The rise of secondaries
The secondaries market has been growing drastically and is expected to continue growing in 2019. Final data from Evercore and Setter Capital and preliminary data from Campbell Lutyens and Greenhill show there was $70 billion to $79.7 billion in transaction volume in 2018. Campbell Lutyens’ estimate of $70 billion last year is significantly higher than its 2017 estimate of $48 billion. An increase in use of the secondaries market makes accurate valuations even more important for LPs.
“Funds traded in the secondaries are getting closer to par,” said Dan DiDomenico, a senior managing director at Murray Devine Valuation Advisors. “The LPs are really pushing to make sure that the sponsors are providing them timely fair values of NAVs of their investments.”
Since secondaries are illiquid assets and negotiations begin by looking at the latest valuation, “the more secondaries there are, the more scrutiny there’s going to be on people’s models and negotiating between the different assumptions,” Hassan said.
Lastly, firms should always ensure their valuations methodology is in line with how the Securities and Exchange Commission expects it to be done. The agency will be looking to make sure a firm’s valuations are consistent with their policies.

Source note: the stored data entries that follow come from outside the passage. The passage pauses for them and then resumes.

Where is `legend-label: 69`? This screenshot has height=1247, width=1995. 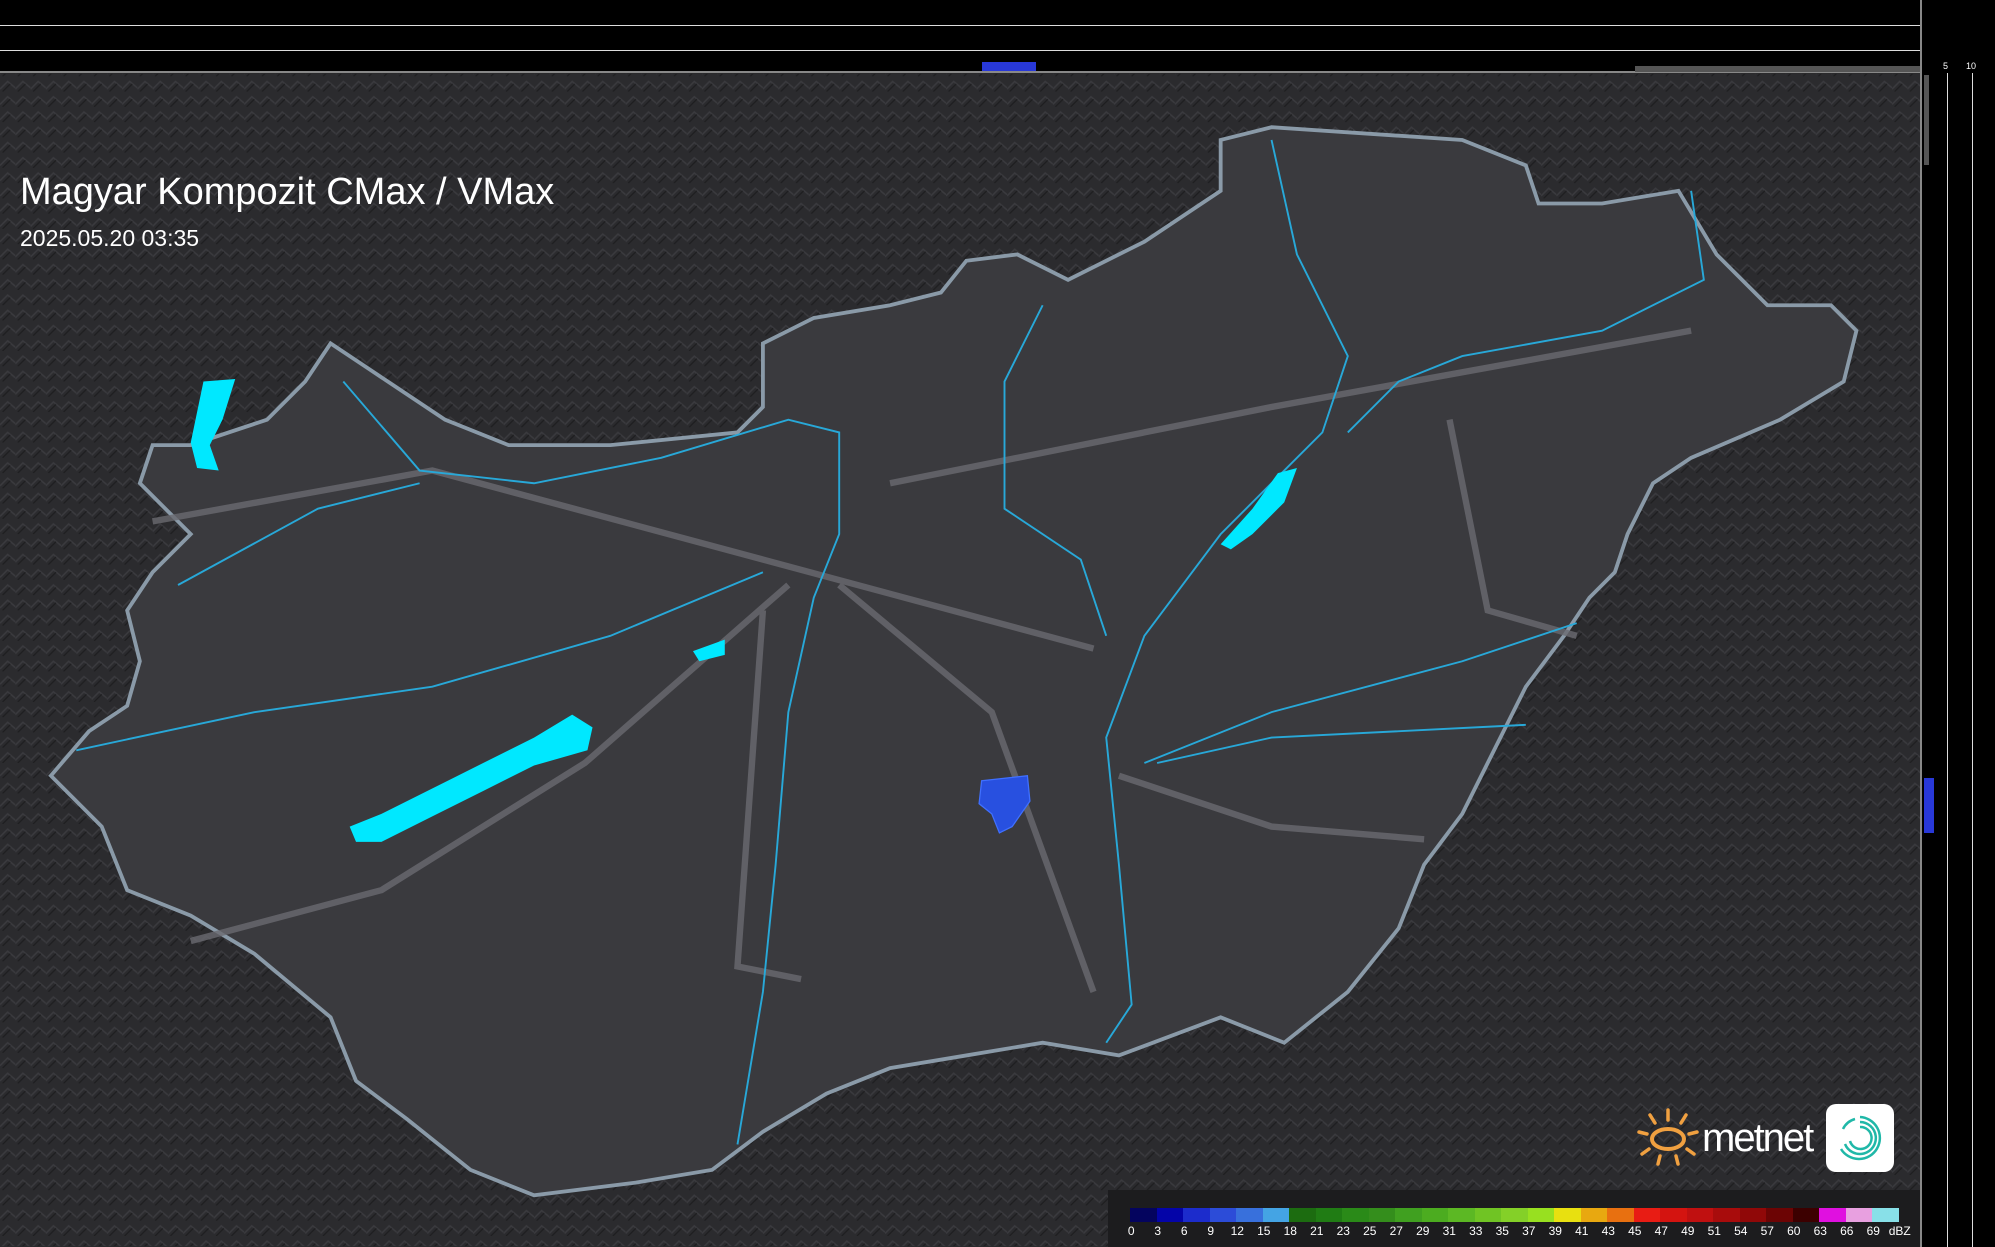
legend-label: 69 is located at coordinates (1873, 1231).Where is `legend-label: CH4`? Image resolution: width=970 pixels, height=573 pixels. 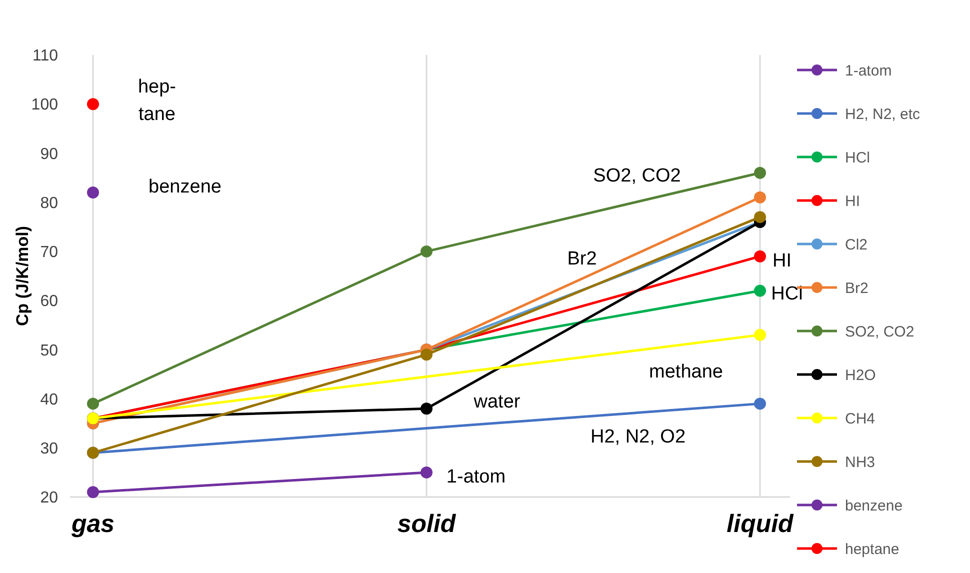
legend-label: CH4 is located at coordinates (860, 419).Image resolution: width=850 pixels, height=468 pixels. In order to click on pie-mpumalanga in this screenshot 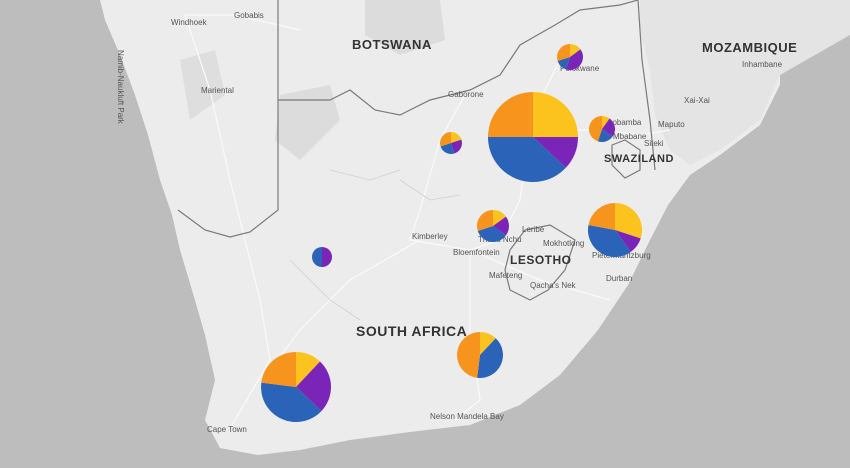, I will do `click(602, 129)`. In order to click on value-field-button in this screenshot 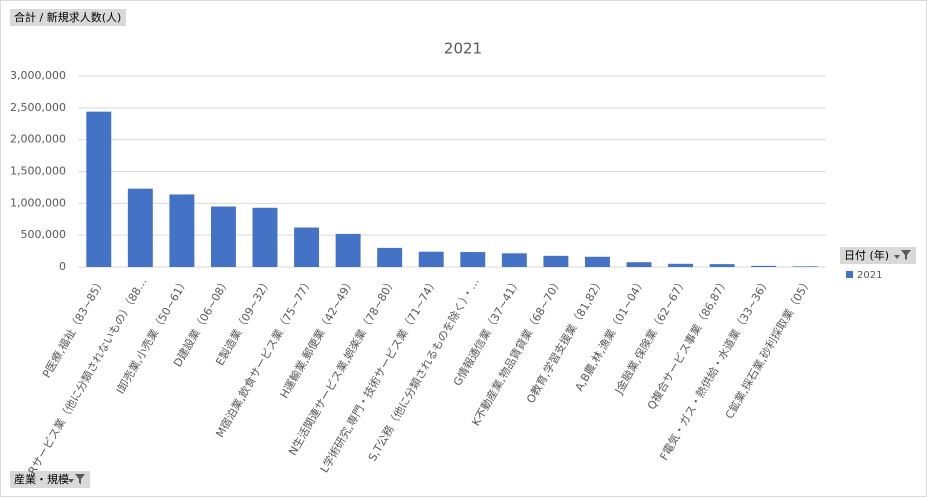, I will do `click(68, 18)`.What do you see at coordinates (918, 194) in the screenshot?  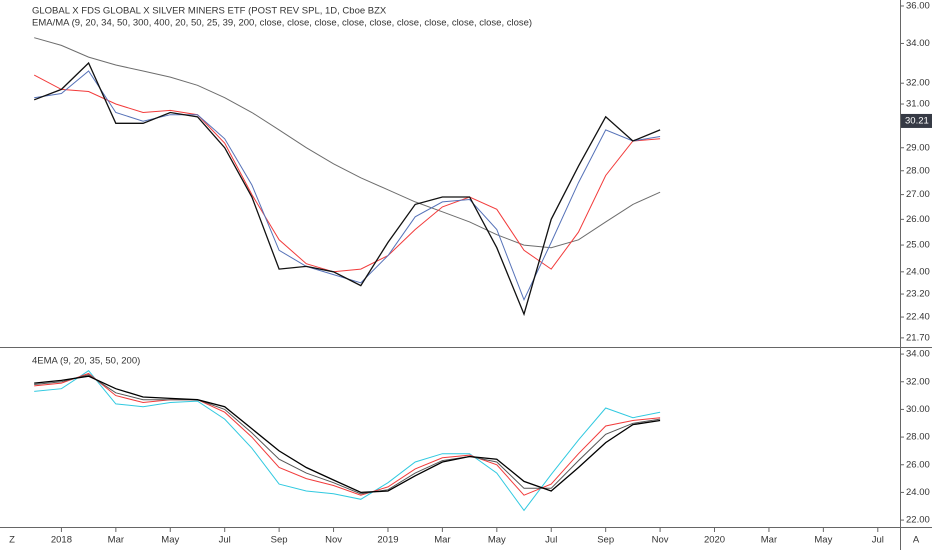 I see `y-tick-label: 27.00` at bounding box center [918, 194].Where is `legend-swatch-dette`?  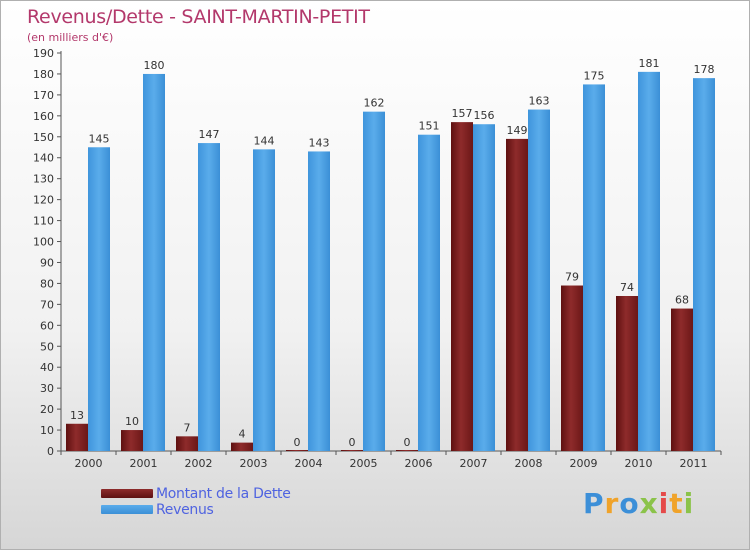 legend-swatch-dette is located at coordinates (127, 494).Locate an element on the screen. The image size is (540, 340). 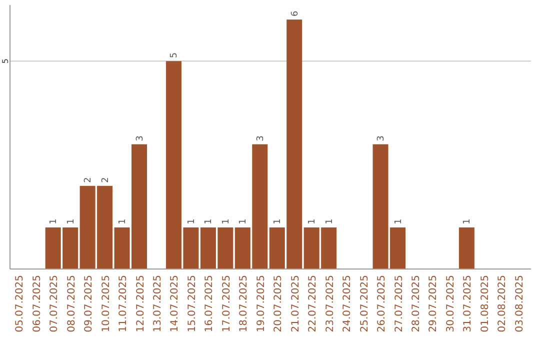
x-tick-label: 10.07.2025 is located at coordinates (106, 304).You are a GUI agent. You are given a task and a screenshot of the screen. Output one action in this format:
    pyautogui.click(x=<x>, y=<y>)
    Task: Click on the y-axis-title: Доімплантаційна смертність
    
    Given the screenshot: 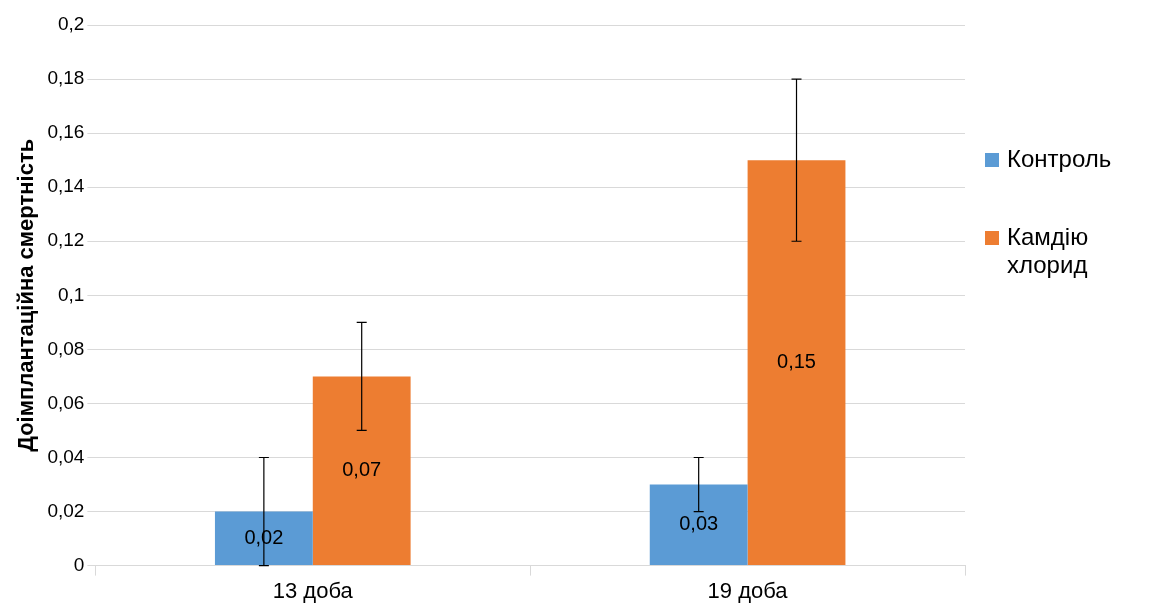 What is the action you would take?
    pyautogui.click(x=26, y=295)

“[The SEC] will expect a signed valuation committee memo affirming each portfolio company’s valuation,” Cirella said. “They will also expect valuation models and support for all the input. They will look for consistency from portfolio company to portfolio company. They may also ask to see prior year models to look for any changes (like the multiple) and will expect any change to be documented.”
Guiding valuations in a new direction
The American Institute of Certified Public Accountants’ valuations guideline is set to be released in May. A working draft of the guide was released last May, and the organization has asked for comments on the draft to be submitted by August 15.
The guide will inform general partners on the best ways to come up with a fair value. It will also help regulators, auditors and preparers be more thorough in their valuations, which in turn helps limited partners, David Larsen, a managing director at global advisory firm Duff & Phelps and a member of the AICPA task force that wrote the valuation draft, told pfm in November.
Based on the draft, LPs are beginning to ask questions on whether firms are taking the guidelines into consideration, DiDomenico said.
“I think the biggest thing [LPs] look at is, what are your processes and procedures, do you have them in place, are they documented, are you following them on a consistent basis,” he said.
Firms should also be paying attention to the new revenue recognition rules released by the Financial Accounting Standards Board and the International Accounting Standards Board when valuing and operating a company, as that could affect valuation models. The rule, which private companies have been required to follow starting January 2019, changes the timing of when revenue is recognized. Now, revenue is recognized when the control of the goods or services transfers to the customer, as opposed to when the risks and rewards transfer to the customer.
“The analysis around it has to be more thought through if the underlying company that is being evaluated has adopted the new recognition rule,” Hassan told pfm.